I never wanted the “perfect” boyfriend I wanted a real one. When I’d tell people how you’d changed in that one week after we broke up and how I felt like I had never known you at all. All people would say to me was “Aww, but he was trying to impress you”…But I never wanted to be impressed, I just wanted you to be real with me…How can you have never have gotten that? When I think about it now I have started to realise that I probably never knew the real you. I’m right, I never did know the real you…Not for one single second the entire time.
I don’t hate you any-more and I don’t miss you either. Quiet honestly it doesn’t matter whether your around or not any-more. I don’t really think about you, because the person I cared about, was never real. It feels like I was in some sort of Disney movie and you turned into my “Hans” of Frozen. Whatever happened between us and whatever we may have “gone through” together feels like some sort of horrible romance comedy now. None of it feels like it was ever real.

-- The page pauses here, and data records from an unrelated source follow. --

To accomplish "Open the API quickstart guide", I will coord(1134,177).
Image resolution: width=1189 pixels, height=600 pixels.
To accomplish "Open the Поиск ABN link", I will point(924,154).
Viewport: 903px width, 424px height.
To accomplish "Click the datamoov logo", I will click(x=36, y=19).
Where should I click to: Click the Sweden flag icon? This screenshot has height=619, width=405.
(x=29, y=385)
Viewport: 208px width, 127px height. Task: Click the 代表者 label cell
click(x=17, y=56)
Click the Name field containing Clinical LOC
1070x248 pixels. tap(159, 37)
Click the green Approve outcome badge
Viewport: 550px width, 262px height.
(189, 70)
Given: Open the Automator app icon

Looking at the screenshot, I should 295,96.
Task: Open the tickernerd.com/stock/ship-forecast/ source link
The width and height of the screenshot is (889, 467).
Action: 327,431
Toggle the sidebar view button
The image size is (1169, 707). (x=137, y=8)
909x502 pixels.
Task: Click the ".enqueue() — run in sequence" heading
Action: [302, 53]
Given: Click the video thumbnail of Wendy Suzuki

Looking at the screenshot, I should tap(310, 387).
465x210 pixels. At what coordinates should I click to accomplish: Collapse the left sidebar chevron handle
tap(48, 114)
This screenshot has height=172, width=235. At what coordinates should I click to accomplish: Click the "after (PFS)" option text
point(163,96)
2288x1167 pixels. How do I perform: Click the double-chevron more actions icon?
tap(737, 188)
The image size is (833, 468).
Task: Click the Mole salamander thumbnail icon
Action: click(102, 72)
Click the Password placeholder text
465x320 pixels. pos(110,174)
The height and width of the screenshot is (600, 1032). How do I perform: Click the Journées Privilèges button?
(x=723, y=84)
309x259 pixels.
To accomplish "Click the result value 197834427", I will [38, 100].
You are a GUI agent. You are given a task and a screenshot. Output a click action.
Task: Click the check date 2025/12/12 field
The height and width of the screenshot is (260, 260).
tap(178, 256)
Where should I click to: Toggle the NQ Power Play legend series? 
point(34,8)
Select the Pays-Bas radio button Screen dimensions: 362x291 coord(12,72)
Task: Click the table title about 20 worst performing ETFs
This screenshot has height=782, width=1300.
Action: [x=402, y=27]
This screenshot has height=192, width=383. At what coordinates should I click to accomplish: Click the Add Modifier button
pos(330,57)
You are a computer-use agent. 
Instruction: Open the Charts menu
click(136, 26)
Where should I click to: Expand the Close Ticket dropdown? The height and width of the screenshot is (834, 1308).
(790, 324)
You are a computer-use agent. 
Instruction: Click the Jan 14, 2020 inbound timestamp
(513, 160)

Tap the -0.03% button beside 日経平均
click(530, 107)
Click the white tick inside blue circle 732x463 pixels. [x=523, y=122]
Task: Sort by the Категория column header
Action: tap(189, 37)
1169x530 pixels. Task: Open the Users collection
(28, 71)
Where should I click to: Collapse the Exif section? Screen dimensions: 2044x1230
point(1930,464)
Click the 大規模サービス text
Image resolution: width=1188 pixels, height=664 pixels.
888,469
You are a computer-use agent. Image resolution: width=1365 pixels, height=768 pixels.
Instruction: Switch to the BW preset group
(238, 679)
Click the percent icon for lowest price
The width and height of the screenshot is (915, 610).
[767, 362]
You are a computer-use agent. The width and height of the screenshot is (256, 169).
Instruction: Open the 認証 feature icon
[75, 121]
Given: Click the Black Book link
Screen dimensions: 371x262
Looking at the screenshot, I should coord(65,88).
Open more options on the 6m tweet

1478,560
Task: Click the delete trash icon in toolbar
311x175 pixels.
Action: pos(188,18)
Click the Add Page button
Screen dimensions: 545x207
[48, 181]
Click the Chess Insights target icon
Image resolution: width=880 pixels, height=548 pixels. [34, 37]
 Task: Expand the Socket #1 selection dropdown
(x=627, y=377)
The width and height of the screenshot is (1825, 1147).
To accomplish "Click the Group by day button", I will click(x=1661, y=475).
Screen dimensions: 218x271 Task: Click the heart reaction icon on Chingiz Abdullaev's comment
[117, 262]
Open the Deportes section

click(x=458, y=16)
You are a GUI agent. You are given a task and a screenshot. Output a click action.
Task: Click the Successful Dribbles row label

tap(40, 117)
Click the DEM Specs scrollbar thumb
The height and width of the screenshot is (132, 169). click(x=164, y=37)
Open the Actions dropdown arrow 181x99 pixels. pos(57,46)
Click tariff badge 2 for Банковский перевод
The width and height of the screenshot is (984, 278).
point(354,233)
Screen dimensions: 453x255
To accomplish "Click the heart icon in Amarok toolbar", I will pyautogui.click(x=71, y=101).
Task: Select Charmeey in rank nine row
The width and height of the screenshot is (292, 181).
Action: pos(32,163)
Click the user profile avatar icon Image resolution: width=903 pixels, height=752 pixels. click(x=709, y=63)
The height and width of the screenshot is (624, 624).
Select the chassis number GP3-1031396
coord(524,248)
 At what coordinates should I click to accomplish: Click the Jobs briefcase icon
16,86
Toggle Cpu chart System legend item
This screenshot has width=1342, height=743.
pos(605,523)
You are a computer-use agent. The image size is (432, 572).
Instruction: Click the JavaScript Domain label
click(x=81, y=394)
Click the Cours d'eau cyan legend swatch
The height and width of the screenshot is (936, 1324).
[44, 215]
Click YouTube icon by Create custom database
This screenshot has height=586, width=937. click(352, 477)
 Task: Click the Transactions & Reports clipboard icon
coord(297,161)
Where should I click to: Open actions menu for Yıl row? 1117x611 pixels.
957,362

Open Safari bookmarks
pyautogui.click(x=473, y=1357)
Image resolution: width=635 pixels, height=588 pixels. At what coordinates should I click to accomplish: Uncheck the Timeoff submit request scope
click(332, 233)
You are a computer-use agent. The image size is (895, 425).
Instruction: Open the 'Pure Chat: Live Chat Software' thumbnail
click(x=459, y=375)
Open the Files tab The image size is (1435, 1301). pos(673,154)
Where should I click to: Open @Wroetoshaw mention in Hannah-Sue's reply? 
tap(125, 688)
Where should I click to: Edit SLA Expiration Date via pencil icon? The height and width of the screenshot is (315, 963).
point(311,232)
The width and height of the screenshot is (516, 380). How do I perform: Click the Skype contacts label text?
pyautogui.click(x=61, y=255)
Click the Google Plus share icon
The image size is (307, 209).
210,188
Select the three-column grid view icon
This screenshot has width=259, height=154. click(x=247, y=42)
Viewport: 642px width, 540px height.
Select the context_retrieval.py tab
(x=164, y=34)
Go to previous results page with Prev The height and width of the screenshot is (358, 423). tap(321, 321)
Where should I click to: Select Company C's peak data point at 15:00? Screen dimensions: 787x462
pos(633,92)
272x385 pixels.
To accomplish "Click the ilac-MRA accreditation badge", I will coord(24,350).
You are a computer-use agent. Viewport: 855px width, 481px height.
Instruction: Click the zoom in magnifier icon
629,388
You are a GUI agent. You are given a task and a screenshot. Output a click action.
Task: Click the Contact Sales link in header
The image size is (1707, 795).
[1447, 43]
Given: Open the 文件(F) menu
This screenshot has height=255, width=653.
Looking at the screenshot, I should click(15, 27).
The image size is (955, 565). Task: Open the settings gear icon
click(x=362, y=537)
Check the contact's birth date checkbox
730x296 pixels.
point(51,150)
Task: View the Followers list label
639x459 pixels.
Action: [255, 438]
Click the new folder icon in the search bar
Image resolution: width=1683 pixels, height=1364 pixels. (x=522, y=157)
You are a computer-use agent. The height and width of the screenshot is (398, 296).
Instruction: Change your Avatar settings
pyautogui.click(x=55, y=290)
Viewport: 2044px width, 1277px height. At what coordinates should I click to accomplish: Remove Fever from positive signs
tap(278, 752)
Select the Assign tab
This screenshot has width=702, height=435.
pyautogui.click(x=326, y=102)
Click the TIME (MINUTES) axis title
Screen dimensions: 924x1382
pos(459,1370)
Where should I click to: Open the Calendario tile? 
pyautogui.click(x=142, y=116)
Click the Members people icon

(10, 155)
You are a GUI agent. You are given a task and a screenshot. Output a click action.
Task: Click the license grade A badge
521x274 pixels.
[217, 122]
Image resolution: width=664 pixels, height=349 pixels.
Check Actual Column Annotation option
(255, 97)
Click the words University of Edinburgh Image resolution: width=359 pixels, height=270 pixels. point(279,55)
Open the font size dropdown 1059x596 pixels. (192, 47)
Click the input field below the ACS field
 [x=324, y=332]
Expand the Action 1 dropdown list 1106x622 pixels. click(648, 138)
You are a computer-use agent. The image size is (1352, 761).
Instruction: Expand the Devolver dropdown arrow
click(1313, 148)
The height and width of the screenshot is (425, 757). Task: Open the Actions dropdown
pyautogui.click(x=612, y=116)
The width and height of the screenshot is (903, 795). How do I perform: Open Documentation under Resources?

I guess the reason that I’m writing this is because I need to say goodbye. I have absolutely no idea why you decided to treat me the way that you did, but you did and I have to live with that, but I am not going to make this one chapter my whole book. I have a feeling that this may be one of those “Choose your own adventure” type chapters. Where I can have many different scenarios to choose from, but the ultimate ending is still the same.
2014
I saw this picture and I couldn’t resist posting it since I have been let down this year, my past relationship and this “friend” of mine has decided to just stab me in the back…I will say it…Bitch!…BUT I had some really fantastic news today and I passed a really hard subject for me and I have decided to go to the online dating sites…I will NOT let two-face people who can’t take care of themselves, bring me down any-more!
And that’s the end of that chapter (Credit: Homer Simpson)
It’s time to say goodbye,
It’s time to turn the page over and start anew.
It’s time to forget and move on,
It’s time to make you a fictional nightmare that will never happen again.
“I want to forgive you and I want to forget you”.
…And I will…You treated me like my life didn’t matter, I think it’s fair I treat like you never existed.
You were the worst mistake I have ever made and will never make again,
You taught me so much that was wrong.
Why…WHY can’t I just have one knight in shining armor, it is all that I have ever wanted,
Why do I keep the douche-bags wrapped up in aluminium instead?
Why is it only me they ever treat like the dirt beneath their feet.
I am tired of you making me feel like there is something wrong with me,
When it’s YOU who should be feeling like this, not me.
I will not allow you or any other “man” make me feel like this again,
I want to shine in the sun, where I belong.
“To live would be an awfully big adventure”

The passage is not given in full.